■ Exercise details: Needed from the data below: every line from the one with "This screenshot has width=426, height=326." up to and including the one with "Click the Domestic bonds row label", repeated exactly and with nothing else.

■ The data:
'''
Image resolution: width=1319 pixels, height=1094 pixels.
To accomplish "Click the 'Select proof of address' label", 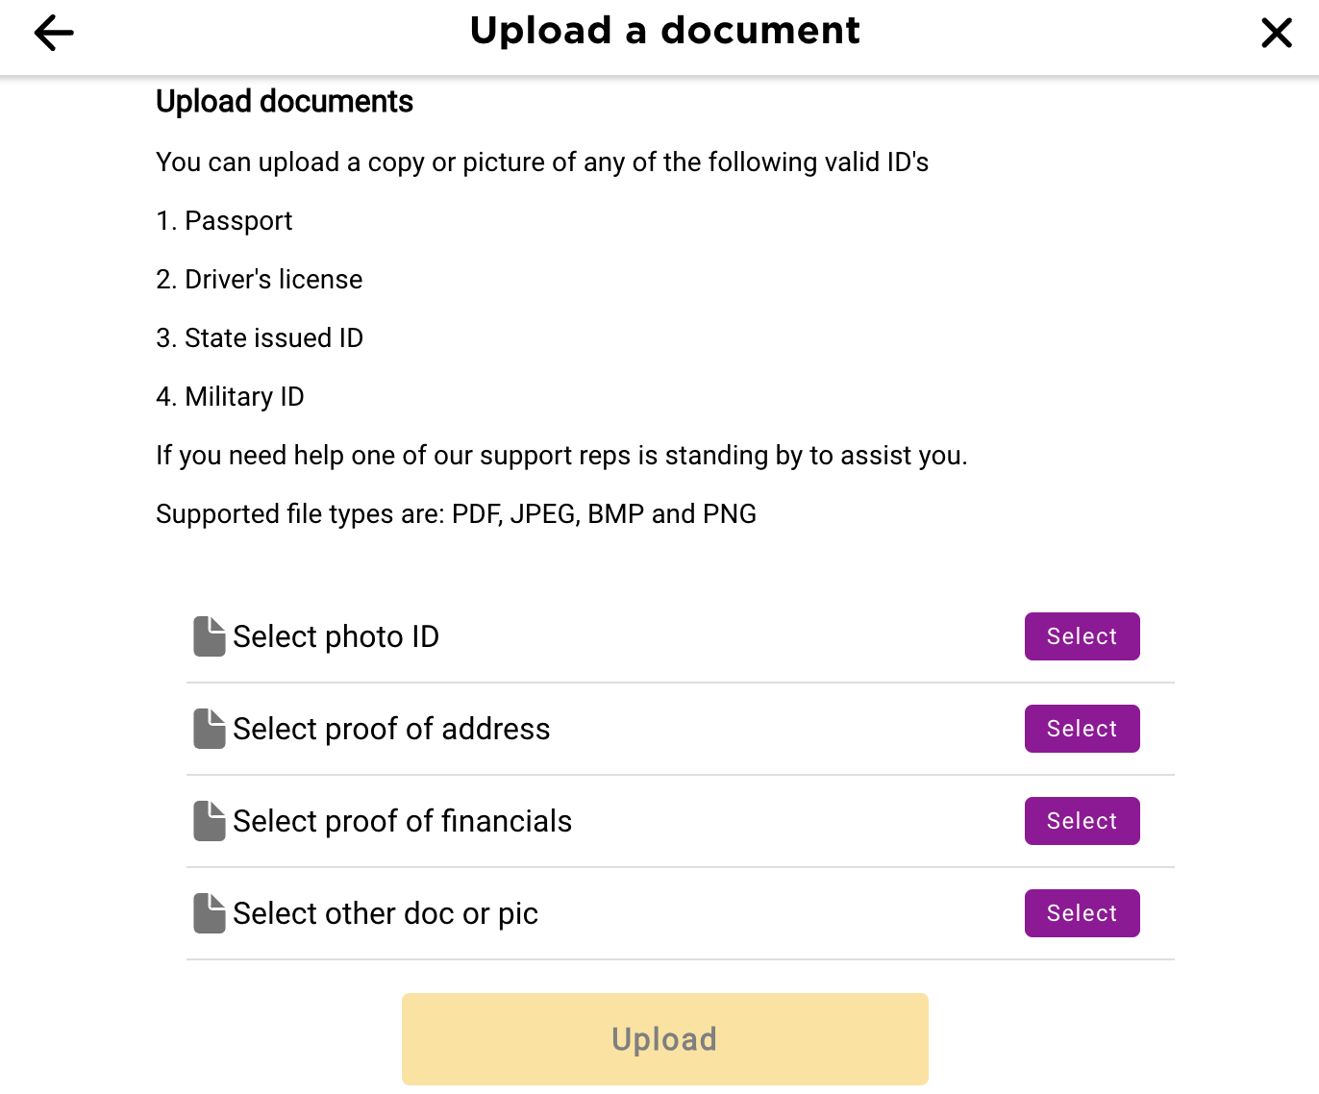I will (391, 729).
'''
'''
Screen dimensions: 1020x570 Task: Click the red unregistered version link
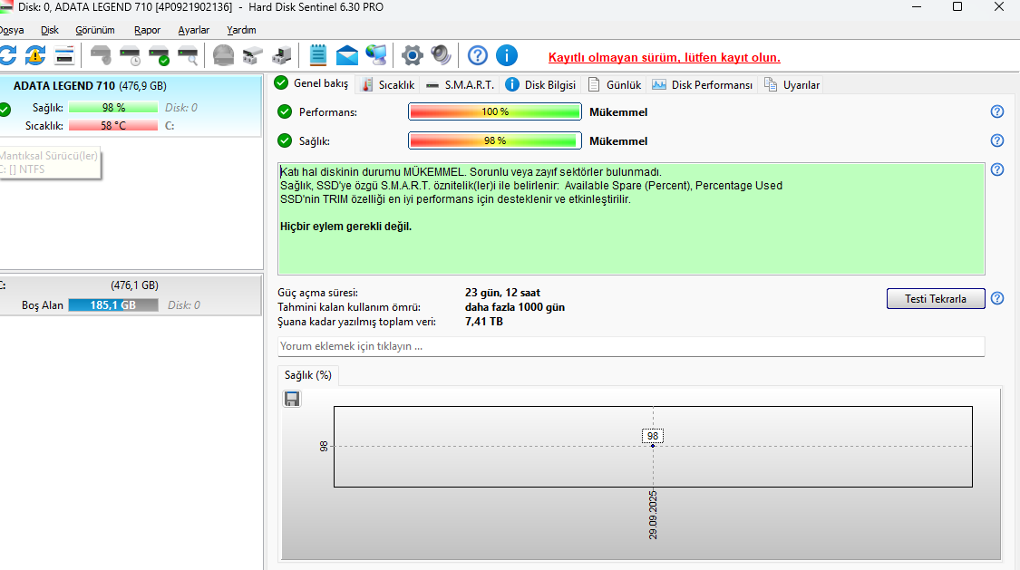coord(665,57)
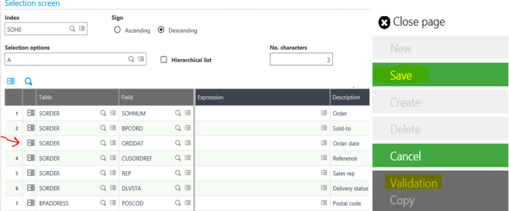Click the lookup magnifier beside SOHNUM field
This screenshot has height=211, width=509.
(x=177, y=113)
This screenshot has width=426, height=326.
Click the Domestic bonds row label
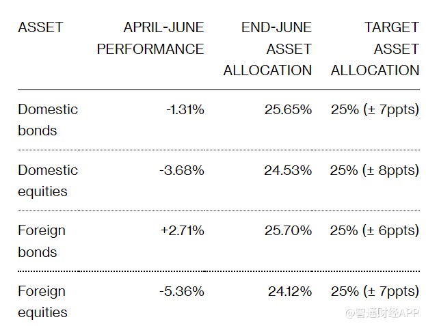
'''
■ Answer section:
This screenshot has width=426, height=326.
Click the Domestic bonds row label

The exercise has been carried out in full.